» **ТЕКСТ ДЛЯ ЧТЕНИЯ**:
Когда два года назад наша многодетная эмигрантсколирная семья собралась в Иерусалим, я без раздумий купила билет. Во-первых, и так хотелось на Святую Землю, где я ни разу не была. Во-вторых, в такой прекрасной компании. В-третьих, подумала, что на наш поэтический вечер обязательно должен прийти один человек. Поэт, которого я повстречала в ранней молодости и почти сразу же потеряла. И всю жизнь помнила.
Это был год семьдесят шестой. Времена сероватые. Я ходила на занятия в институт и писала стихи, показать которые стало некому. Уехал в Израиль навсегда мой старший друг и наставник Илья Рубини, я как бы осиротела. То есть нет, были сверстники, страшно талантливый Гриша Остер (почил на лаврах), прехорошенький мальчик-кукла Алёша Дидуров (давно умер), две прелестные молоденькие художницы, одна теперь в Европе (с неудачниками не общается), другая в Америке (творит шедевры из фарфора, не забывает).
Но не хватало авторитета. И кто-то подсказал: а ты познакомься с Борисом Камяновым, он постарше и известный, хотя и не печатается, а стихи у него очень хорошие и смешные. И да, тоже еврей. И диссидент.
– А что написал-то?

» **ЗАПИСАННЫЕ ДАННЫЕ**:
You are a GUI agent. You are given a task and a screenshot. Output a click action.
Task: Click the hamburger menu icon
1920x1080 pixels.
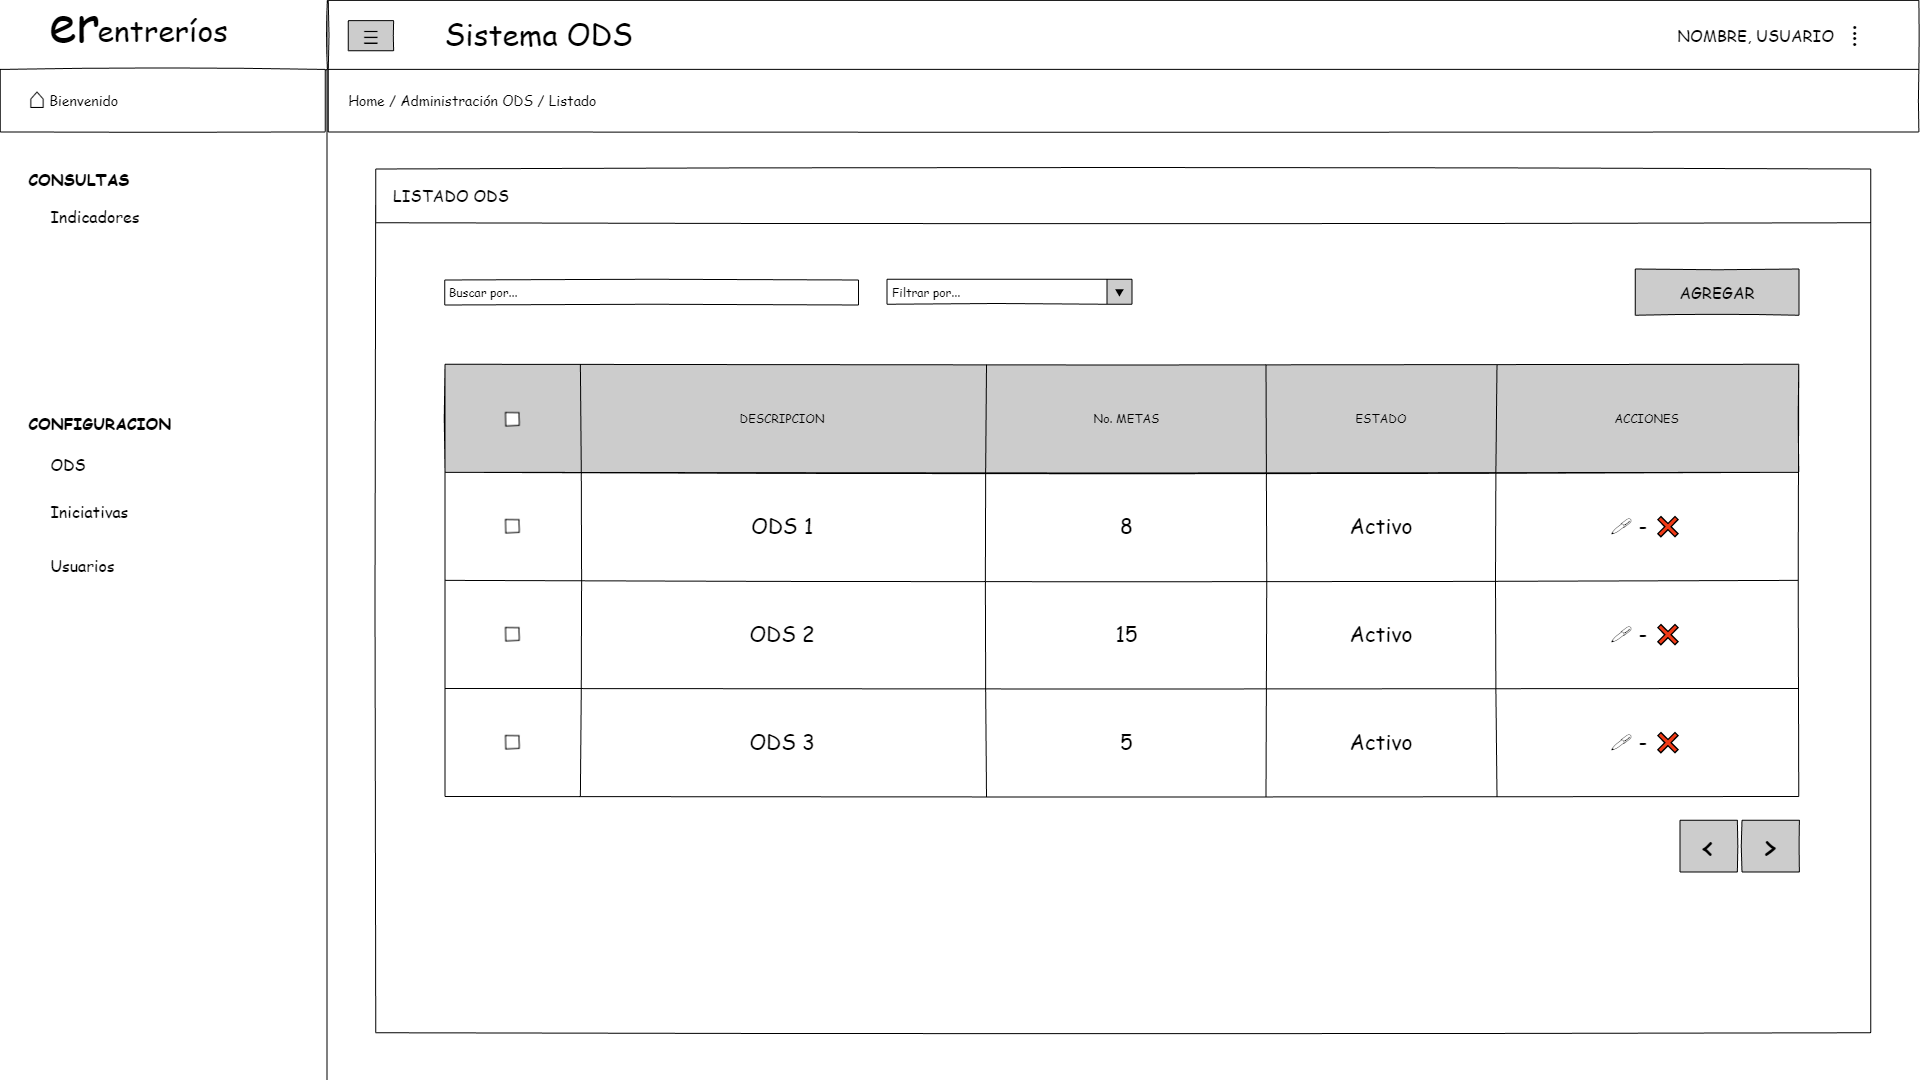(x=370, y=37)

» **ПОСТАВЛЕННАЯ ЗАДАЧА A**: Изложите содержание текста для чтения в двух предложениях.
» **ПОСТАВЛЕННАЯ ЗАДАЧА B**: Переведите на английский язык предложение из текста для чтения: «Я ходила на занятия в институт и писала стихи, показать которые стало некому».
Приведённые строки никак не связаны с текстом для чтения.

» **РЕШЕНИЕ ЗАДАЧИ A**: Два года назад рассказчица без раздумий купила билет в Иерусалим: она хотела побывать на Святой Земле и надеялась, что на поэтический вечер придёт поэт, которого она встретила в ранней молодости и всю жизнь помнила. В семьдесят шестом году, после отъезда её наставника Ильи Рубини в Израиль, ей стало некому показывать стихи, и кто-то посоветовал ей познакомиться с Борисом Камяновым.

» **РЕШЕНИЕ ЗАДАЧИ B**: I attended classes at the institute and wrote poems that I no longer had anyone to show.